» **Your goal**: Each line of the records below that holds "agent" should be returned.

» **Material to process**:
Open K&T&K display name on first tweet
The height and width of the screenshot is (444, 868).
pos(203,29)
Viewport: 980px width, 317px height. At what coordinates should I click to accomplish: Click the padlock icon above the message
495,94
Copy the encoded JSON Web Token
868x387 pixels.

---

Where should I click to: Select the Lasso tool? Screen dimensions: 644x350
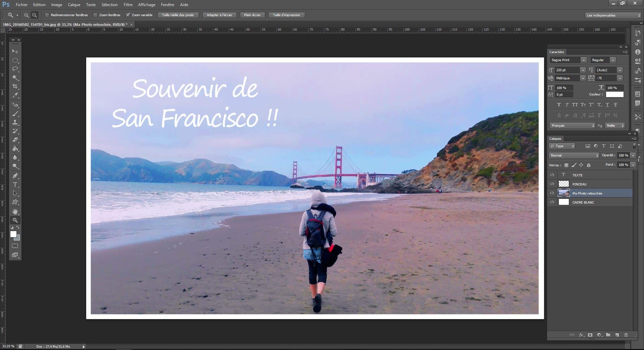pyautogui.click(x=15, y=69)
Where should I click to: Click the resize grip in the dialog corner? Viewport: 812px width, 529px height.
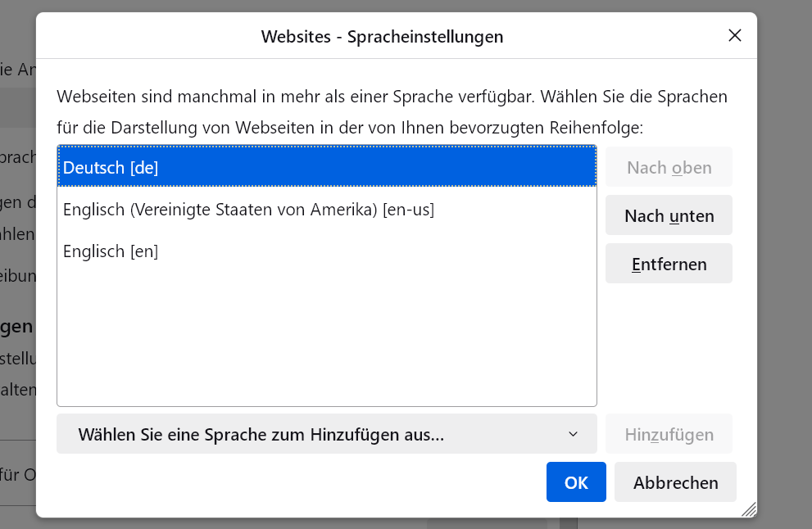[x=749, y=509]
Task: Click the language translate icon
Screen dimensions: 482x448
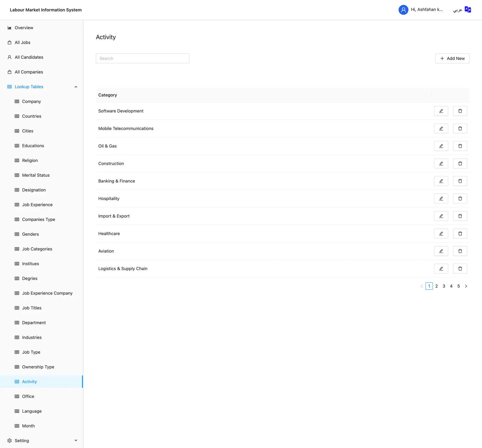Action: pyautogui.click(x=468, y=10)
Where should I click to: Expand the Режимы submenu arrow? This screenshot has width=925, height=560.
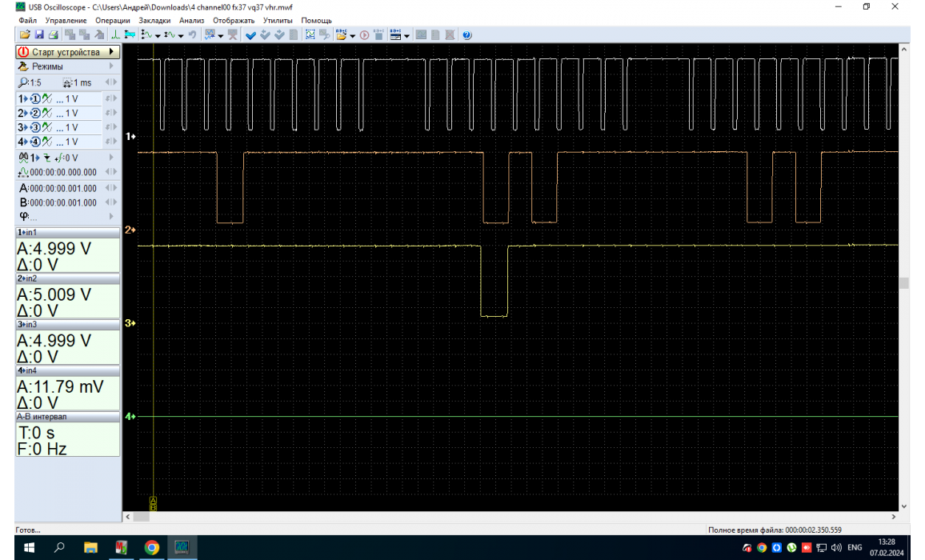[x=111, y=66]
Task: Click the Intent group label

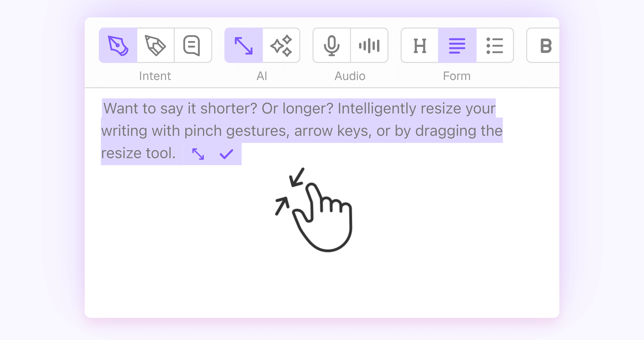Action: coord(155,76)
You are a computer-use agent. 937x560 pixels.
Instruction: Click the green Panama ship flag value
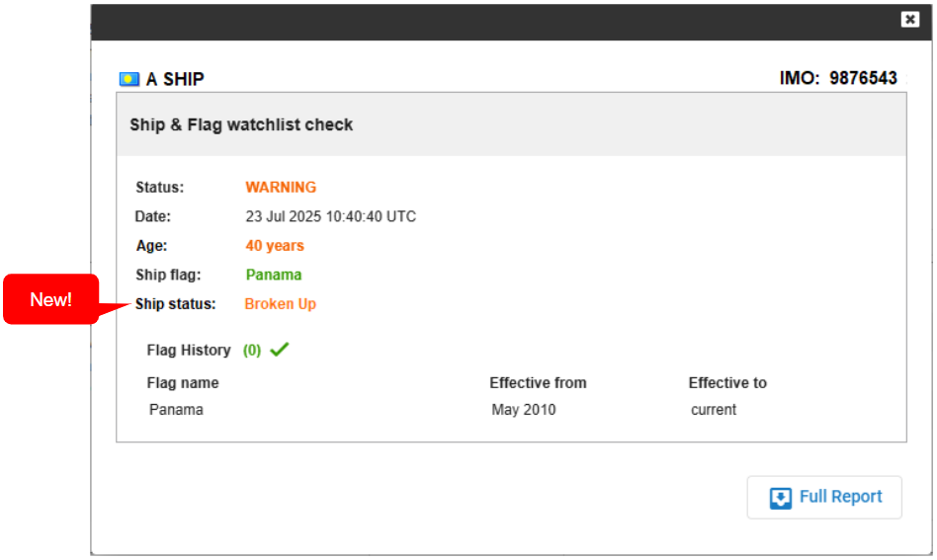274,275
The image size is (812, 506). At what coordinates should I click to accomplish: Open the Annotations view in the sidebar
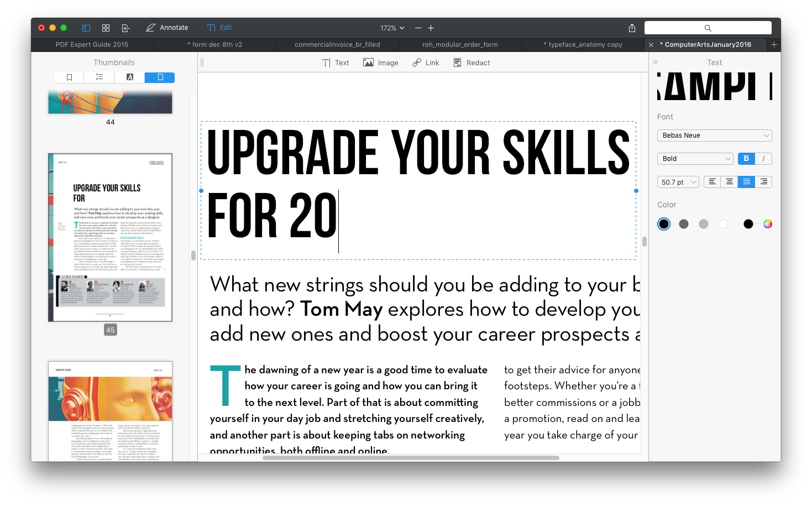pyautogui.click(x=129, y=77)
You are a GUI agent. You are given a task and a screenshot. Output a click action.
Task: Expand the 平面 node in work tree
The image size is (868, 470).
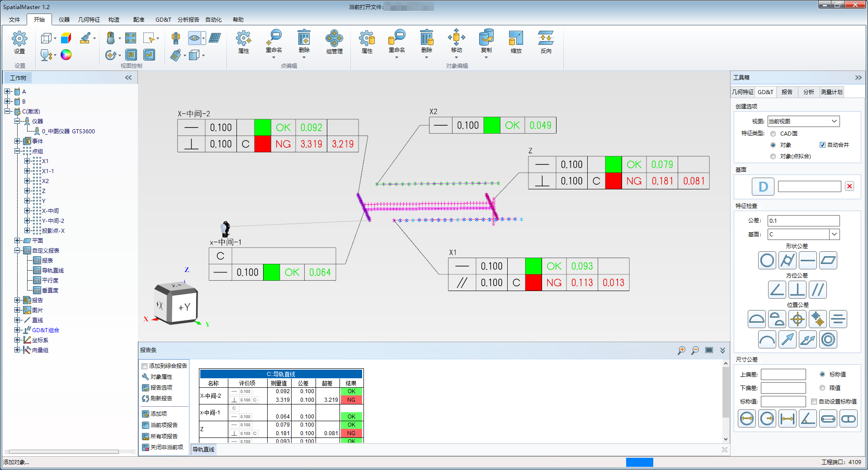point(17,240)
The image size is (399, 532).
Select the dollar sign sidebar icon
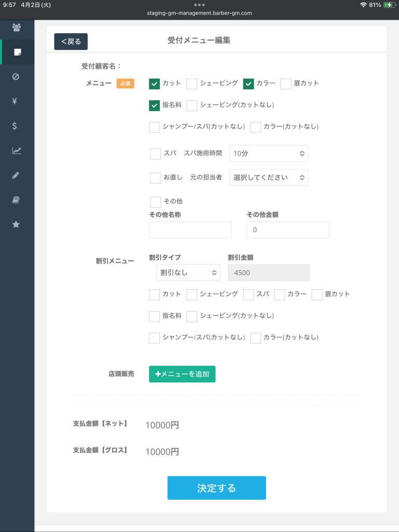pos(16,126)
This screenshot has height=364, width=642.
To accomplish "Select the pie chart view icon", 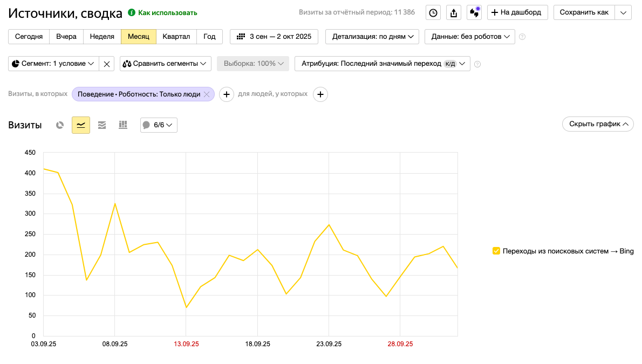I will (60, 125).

--

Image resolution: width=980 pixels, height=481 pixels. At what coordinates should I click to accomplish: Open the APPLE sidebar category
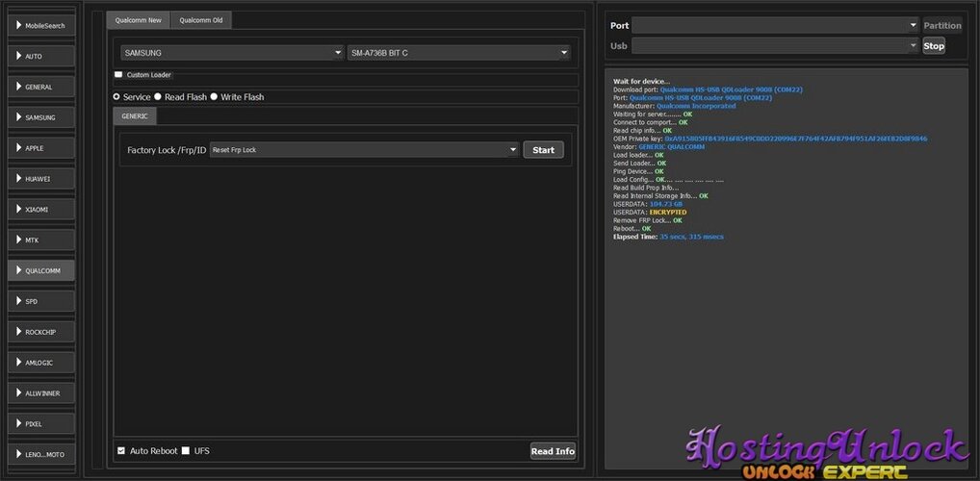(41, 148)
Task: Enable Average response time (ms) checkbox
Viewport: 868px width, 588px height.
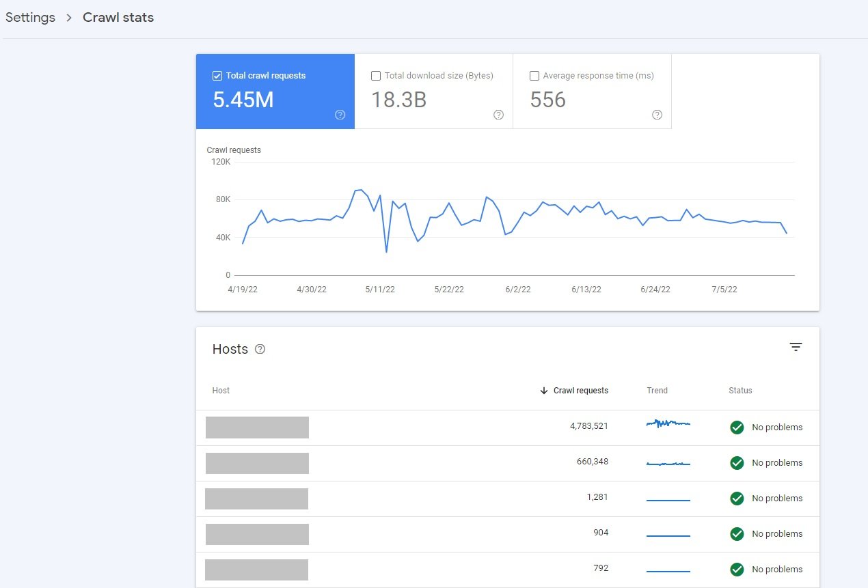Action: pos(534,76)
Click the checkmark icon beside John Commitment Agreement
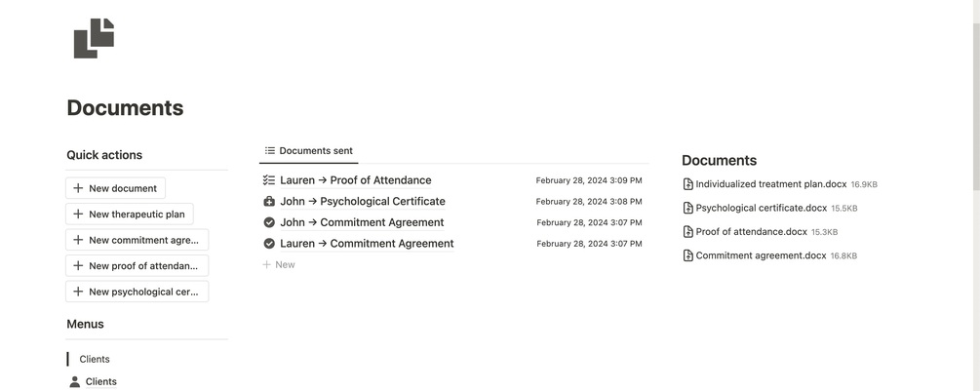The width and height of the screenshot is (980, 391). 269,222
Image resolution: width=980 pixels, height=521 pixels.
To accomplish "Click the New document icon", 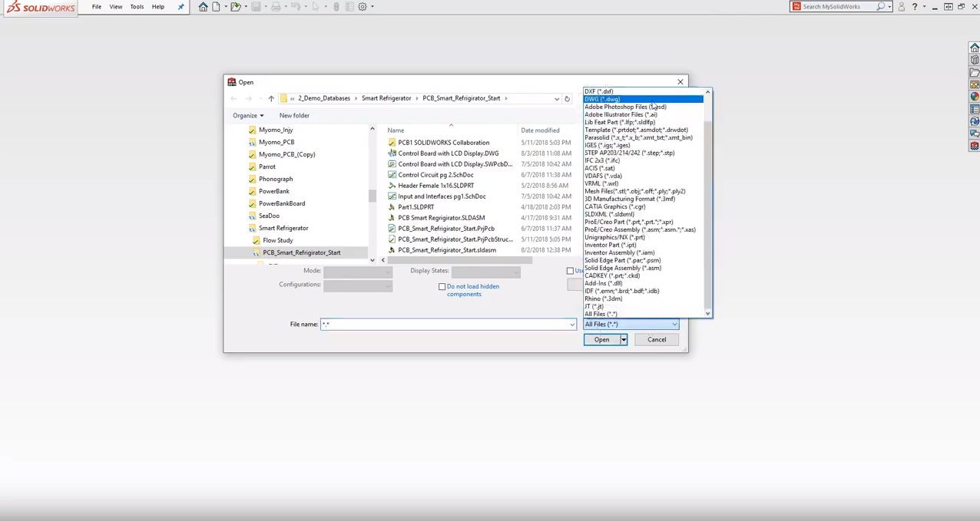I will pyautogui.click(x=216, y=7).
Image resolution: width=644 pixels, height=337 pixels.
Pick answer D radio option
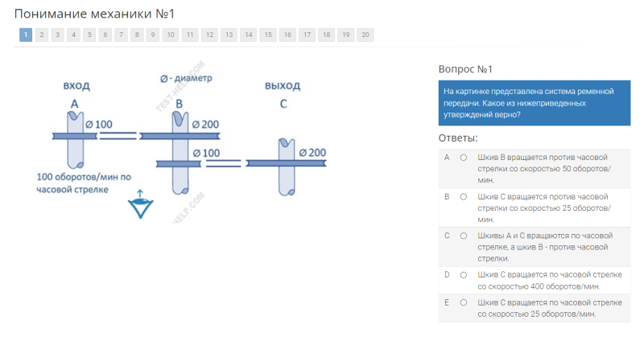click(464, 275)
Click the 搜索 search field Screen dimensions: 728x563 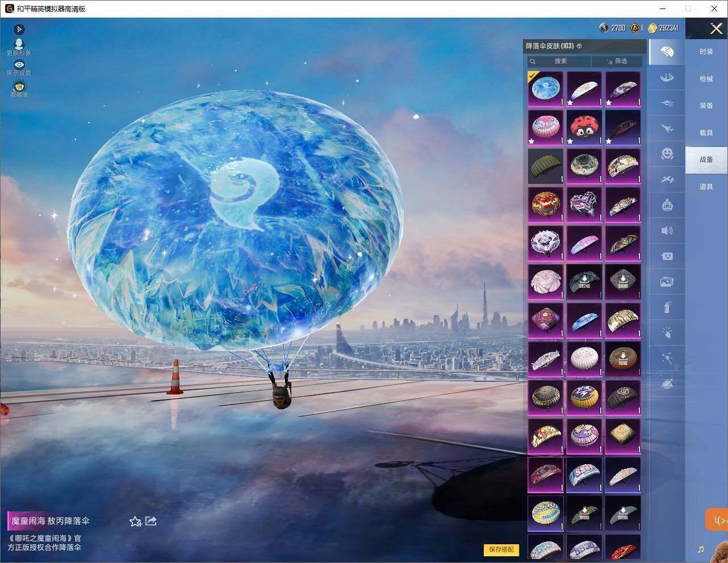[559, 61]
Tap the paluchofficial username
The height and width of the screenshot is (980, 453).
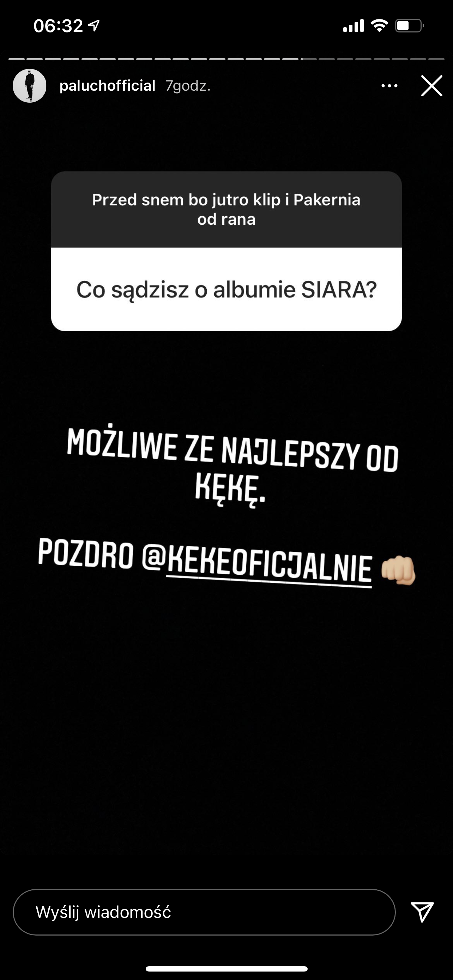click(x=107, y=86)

» **Result of this exercise**:
You are a computer-use agent. 937x560 pixels.
You are a GUI agent. You are given a task and a screenshot. Output a click action.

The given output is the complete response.